Let It Go: Learning the Lesson of Forgiveness by Na’ima B. Robert and Mufti Menk, illustrated by Samantha Chaffey. The Islamic Foundation, 9780860377979, 2020
Rating: 1-5 (5 is an excellent or a Starred review) 5
Genre: Picture Book
What did you like about the book? This story is used to introduce young children to one of the core traits of Islam – forgiveness. The story follows a young boy through a very typical daily routine. He wakes up on a beautiful sunny day and is very excited about what the day might bring for him. However, as the day progresses, there are several disappointments that test his ability to forgive. First, his sister eats the last piece of toast. Later in the day he is excluded from a game with friends and has his soccer ball deflated by a moving car. At dinner, his brother makes fun of a story he is telling and he lashes out his anger by teasing his younger sister. As he is thinking in bed that night, all the events of the day are swirling in his head and he realizes that everyone makes mistakes and forgiveness is important to begin a new day. He wakes up the next morning ready to begin a new day. Even though there are several sections in this book that reference praying to Allah, I can see this book being useful to children of all faiths or of no particular faith. The scenarios in the story are very common to many children, as are the feeling of this young boy. This story provides a great opportunity for parents and children to discuss those feelings of being left out or having some sort of disappointment – and more importantly, how to let go of those feelings.

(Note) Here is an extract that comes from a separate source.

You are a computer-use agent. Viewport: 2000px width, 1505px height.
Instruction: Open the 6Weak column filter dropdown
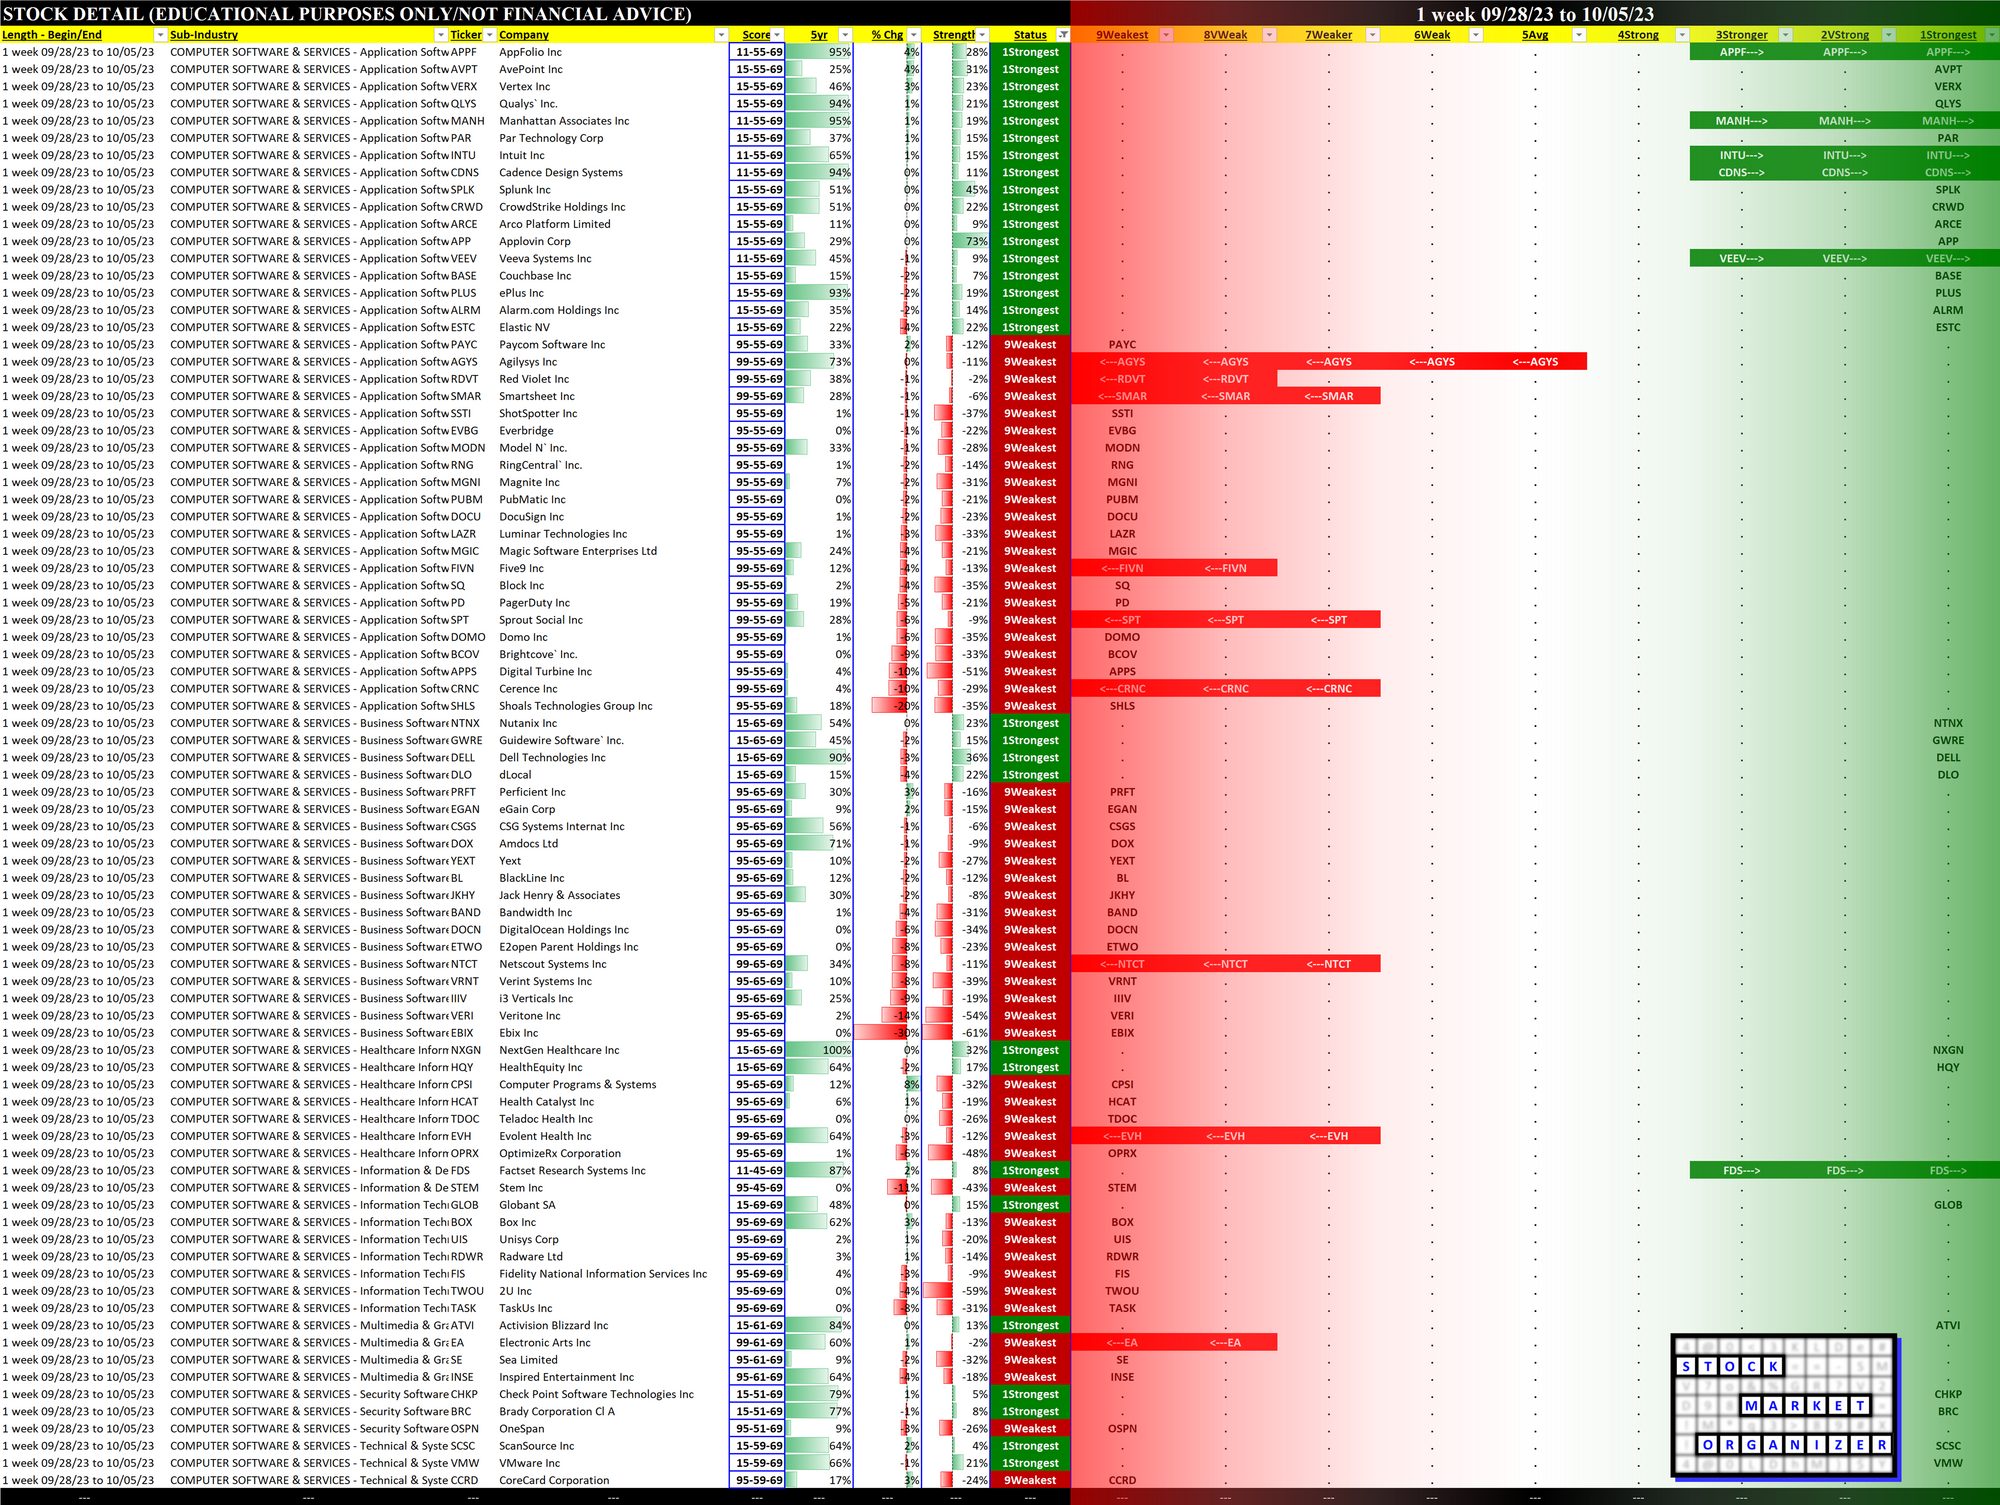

I loved the illustrations provided by Samantha Chaffey, in that the cute little details made the story seem real to many children – especially the facial expressions on the little boy’s face as his emotions escalate throughout the day. I especially loved the illustration of him reflecting on his day and how all these thoughts were swirling in his head almost like boats tossing around in the ocean – a good way of showing how someone in this situation might be feeling at the end of a particularly stressful day.
Anything you did not like about the book. Nothing
To whom would you recommend this book? This book is perfect for children between the ages of four and eleven years old, especially if they have experienced some similar scenarios in their own lives.
Who should buy this book? Public and elementary school libraries, anyone who works with children between the ages of four and eleven years old.
Where would you shelve it? Picture Books
Should we (librarians) put this on the top of our “to read” piles? Yes
Reviewer’s Name, Library (or school), City: Kristin Guay, former youth services librarian.